(Beginning of DATA)

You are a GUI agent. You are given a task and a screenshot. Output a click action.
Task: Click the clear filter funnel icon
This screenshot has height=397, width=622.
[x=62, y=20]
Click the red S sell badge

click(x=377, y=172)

(End of DATA)

Locate the line that contains "Task: Click the clear filter funnel icon", then please quote it and every line after it to the end of the entries above, exactly and with nothing else.

-- ANSWER BOX --
Task: Click the clear filter funnel icon
This screenshot has height=397, width=622.
[x=62, y=20]
Click the red S sell badge

click(x=377, y=172)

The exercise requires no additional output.